Fernando Henrique disse ontem, ao desembarcar em Manaus, que a queda nas taxas de juros ocorrerá quanto mais rápido o País ajustar sua economia. ‘‘Quanto mais rápido nos ajustarmos mais rápido os juros caem ’’, disse. Segundo FHC, a sua determinação é de ‘‘preservar o real’’ e que a colocação de recursos disponíveis por parte dos organismos internacionais é uma boa iniciativa. ‘‘Se estes recursos estão disponíveis é melhor’’.
Os jornalistas insistiram em saber se, afinal, o País vai recorrer ao FMI após as eleições, mas o presidente manteve o tom do discurso do governo até agora: ‘‘O País vai recorrer ao Fundo quando e se precisar’’. FHC disse que o Congresso ‘‘sempre apoiou as reformas’’ propostas por seu governo, ao comentar o encontro de ontem de manhã com ACM e Temer (ver acima).
Em discurso no Hotel Tropical, FHC comentou as dificuldades que o Brasil vem atravessando em virtude da crise mundial, mas disse que o País tem condições de superá-las. ‘‘O Brasil sabe, o mundo sabe que há dificuldades, principalmente agora, diante de uma crise de cunho internacional’’, afirmou.
‘‘Não é a primeira vez que enfrentamos uma crise’’, ponderou. ‘‘Enfrentei crises em 95, em 97 e em 98, mas esta tem uma amplitude maior. Isso não deve nos desanimar. Pode motivar para continuar avançando’’. Ele disse, entretanto, que, apesar da crise, é preciso ampliar as ações na área social e que o governo vai tentar avançar, inclusive nos projetos na área social.
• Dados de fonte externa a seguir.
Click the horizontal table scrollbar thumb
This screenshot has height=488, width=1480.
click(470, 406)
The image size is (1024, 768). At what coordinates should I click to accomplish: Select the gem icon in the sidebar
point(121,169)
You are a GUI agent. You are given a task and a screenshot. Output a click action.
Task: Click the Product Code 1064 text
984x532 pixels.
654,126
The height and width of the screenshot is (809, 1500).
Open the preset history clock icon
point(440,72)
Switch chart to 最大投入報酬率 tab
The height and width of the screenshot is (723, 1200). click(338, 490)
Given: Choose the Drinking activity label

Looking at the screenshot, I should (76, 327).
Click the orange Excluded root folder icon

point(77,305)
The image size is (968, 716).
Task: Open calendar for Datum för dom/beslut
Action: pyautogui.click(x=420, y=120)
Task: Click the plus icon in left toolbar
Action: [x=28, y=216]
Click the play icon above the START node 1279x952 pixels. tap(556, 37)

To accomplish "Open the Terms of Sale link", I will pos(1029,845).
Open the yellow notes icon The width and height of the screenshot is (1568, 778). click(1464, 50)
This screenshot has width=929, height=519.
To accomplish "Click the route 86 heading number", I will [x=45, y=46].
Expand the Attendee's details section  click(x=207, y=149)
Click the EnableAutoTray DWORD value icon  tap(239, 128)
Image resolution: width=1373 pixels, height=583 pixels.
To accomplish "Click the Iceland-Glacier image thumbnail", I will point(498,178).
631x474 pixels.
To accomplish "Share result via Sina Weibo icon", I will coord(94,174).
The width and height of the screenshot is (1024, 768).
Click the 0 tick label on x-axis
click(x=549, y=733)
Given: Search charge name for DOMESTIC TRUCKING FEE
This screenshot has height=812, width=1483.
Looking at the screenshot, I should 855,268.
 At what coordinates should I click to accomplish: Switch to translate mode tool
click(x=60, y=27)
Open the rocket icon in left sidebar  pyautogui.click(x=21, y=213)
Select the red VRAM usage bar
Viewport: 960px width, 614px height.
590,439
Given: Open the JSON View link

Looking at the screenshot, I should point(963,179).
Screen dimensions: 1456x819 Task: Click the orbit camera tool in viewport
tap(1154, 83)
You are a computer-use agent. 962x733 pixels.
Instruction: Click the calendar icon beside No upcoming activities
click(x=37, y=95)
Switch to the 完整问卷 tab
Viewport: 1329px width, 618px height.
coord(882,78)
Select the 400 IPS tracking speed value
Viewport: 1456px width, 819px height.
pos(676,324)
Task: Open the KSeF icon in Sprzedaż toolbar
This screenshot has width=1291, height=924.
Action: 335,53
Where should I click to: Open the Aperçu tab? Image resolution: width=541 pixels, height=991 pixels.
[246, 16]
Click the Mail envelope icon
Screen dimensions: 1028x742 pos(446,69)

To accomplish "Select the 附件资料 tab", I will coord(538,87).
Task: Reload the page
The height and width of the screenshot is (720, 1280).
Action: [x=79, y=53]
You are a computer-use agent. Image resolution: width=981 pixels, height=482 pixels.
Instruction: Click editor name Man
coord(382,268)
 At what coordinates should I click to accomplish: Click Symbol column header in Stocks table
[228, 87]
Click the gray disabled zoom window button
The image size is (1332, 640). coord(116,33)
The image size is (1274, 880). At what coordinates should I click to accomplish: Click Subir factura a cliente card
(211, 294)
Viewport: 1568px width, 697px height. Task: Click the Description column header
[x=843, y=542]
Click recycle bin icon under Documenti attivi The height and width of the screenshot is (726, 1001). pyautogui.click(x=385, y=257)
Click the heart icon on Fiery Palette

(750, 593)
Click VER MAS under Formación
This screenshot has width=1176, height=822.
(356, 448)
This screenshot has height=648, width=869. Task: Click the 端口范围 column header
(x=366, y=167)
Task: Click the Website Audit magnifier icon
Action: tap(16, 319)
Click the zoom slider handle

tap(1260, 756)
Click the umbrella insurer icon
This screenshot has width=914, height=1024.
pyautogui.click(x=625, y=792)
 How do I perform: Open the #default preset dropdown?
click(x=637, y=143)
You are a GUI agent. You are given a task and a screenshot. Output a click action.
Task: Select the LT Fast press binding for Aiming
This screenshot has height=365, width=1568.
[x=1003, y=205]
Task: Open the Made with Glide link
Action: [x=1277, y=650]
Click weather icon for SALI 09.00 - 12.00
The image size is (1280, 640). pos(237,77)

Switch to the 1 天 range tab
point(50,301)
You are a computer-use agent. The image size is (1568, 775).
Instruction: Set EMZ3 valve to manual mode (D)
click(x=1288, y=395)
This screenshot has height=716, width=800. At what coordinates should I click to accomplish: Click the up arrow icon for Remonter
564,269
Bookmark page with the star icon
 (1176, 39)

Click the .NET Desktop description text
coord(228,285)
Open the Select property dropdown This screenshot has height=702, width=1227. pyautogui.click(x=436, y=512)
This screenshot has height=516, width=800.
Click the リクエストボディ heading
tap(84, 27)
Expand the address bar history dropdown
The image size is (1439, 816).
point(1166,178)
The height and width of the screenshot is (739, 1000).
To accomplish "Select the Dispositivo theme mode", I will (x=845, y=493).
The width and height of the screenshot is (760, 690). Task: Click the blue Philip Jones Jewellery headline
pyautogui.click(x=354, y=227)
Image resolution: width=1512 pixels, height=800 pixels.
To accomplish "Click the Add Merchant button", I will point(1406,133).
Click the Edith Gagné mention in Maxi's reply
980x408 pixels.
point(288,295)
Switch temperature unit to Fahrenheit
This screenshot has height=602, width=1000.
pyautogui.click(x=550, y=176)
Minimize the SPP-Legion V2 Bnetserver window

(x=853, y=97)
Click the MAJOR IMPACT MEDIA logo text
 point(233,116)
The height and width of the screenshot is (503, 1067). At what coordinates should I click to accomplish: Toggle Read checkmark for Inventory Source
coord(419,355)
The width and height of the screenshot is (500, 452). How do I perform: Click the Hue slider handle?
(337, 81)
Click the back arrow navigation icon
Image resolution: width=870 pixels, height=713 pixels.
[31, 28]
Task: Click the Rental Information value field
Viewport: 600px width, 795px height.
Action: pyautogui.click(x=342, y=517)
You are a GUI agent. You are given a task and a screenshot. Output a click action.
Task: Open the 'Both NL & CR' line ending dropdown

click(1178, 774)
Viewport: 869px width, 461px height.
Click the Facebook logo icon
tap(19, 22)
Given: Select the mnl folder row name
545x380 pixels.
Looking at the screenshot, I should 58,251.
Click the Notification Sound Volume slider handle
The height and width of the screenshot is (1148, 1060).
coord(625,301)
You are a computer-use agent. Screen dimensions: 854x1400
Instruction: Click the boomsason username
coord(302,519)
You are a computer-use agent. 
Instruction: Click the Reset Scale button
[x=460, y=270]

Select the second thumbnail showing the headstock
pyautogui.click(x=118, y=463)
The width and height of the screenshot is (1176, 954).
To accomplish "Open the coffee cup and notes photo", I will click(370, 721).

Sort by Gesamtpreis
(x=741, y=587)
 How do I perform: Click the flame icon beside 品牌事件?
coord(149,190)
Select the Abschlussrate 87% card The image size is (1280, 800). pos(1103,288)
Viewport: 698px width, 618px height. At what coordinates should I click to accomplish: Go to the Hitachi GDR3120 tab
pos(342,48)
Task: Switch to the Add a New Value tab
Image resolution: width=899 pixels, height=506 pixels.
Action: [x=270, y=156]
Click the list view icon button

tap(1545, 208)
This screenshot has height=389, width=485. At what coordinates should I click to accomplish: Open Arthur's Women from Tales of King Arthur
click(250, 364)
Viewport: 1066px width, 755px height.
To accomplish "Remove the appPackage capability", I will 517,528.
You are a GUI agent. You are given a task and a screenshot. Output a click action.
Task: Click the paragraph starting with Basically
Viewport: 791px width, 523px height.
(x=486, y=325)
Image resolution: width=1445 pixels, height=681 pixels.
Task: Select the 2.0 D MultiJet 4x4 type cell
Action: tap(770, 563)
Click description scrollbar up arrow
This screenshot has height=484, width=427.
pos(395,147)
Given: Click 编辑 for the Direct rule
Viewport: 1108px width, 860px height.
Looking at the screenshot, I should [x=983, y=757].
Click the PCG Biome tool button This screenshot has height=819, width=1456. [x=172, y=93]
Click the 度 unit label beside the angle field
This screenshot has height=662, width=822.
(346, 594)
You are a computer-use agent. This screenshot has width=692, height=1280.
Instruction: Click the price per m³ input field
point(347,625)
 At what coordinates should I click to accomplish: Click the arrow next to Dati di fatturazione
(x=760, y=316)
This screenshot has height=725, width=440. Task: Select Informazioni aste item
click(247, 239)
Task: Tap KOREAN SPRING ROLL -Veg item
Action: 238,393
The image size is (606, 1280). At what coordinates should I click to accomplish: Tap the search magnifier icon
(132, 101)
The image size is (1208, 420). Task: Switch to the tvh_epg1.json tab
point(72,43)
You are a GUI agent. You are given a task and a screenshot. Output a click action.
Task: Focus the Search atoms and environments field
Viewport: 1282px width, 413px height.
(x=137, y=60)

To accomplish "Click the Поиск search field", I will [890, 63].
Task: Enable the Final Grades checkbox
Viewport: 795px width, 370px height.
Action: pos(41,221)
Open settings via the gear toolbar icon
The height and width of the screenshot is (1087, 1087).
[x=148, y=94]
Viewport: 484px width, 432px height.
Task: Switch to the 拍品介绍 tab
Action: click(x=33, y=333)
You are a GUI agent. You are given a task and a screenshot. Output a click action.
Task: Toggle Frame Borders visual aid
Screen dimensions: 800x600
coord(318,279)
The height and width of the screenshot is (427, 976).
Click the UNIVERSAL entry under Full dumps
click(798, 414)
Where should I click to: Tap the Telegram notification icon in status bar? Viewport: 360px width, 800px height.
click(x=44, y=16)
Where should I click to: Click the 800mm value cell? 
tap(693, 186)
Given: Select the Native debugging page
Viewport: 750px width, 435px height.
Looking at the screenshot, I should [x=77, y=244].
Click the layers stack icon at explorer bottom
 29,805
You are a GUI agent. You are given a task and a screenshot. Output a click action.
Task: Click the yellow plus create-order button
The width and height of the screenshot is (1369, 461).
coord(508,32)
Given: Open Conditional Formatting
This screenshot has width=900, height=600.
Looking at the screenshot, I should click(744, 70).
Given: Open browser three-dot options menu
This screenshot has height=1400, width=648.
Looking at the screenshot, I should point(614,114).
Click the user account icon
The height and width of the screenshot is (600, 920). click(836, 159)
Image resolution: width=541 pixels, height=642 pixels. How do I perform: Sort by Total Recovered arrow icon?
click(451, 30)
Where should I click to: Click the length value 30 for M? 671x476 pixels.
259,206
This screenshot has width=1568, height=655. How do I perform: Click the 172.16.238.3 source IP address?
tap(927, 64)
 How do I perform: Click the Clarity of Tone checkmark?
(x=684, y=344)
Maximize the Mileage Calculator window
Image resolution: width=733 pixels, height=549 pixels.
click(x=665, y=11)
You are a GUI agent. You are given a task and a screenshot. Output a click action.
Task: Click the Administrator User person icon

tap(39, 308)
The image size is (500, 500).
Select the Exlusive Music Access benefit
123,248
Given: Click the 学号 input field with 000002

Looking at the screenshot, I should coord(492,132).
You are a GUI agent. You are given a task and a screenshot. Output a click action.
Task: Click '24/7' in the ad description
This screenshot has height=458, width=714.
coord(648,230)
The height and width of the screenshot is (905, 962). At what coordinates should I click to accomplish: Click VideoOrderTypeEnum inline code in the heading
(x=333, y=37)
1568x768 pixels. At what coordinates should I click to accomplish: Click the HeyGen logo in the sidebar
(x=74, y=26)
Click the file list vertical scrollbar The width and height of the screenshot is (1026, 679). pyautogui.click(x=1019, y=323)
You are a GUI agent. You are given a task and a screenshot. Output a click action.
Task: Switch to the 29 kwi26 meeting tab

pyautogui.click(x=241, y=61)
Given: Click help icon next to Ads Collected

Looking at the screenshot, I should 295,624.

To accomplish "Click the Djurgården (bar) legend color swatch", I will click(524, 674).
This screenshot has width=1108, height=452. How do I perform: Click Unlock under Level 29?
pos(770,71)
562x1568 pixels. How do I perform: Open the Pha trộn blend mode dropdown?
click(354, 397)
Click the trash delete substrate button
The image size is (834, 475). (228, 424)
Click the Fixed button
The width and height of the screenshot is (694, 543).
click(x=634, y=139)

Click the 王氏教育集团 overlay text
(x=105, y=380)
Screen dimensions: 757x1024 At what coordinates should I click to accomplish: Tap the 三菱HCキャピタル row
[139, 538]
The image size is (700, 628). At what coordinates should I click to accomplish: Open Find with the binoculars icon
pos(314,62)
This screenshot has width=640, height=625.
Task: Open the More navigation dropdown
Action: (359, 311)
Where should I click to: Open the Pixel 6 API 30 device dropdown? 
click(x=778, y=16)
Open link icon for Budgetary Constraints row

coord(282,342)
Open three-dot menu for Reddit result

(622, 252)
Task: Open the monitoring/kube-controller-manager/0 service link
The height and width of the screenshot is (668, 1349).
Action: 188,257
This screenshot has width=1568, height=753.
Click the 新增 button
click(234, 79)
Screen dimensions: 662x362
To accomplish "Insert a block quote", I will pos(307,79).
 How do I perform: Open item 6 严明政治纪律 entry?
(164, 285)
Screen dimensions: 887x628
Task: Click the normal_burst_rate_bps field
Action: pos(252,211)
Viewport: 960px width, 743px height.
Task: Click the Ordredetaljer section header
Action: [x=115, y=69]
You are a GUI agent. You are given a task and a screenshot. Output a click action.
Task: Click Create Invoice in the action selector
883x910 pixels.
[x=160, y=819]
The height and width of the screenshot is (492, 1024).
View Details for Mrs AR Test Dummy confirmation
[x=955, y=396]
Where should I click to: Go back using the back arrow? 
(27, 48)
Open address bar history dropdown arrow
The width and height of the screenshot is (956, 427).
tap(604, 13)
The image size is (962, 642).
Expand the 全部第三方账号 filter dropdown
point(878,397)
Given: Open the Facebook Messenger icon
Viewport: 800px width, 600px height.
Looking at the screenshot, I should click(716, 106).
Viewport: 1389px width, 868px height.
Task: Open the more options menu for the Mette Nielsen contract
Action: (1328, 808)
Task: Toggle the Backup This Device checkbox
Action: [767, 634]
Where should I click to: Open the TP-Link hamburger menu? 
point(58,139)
O Projeto Urucu (de exploração de gás), na Amazônia, não será abandonado, afirmou Fernando Henrique. ‘‘Não vai parar, até porque os investimentos são privados’’, disse ele. Em seguida, o presidente insistiu na sua pregação de que ‘‘é preciso acabar com a visão derrotista’’. ‘‘Nós somos um país que tem futuro, que vai avançar’’, acrescentou. ‘‘A Amazônia é um símbolo maior do nosso País, é brasileira e vai continuar sendo brasileira’’.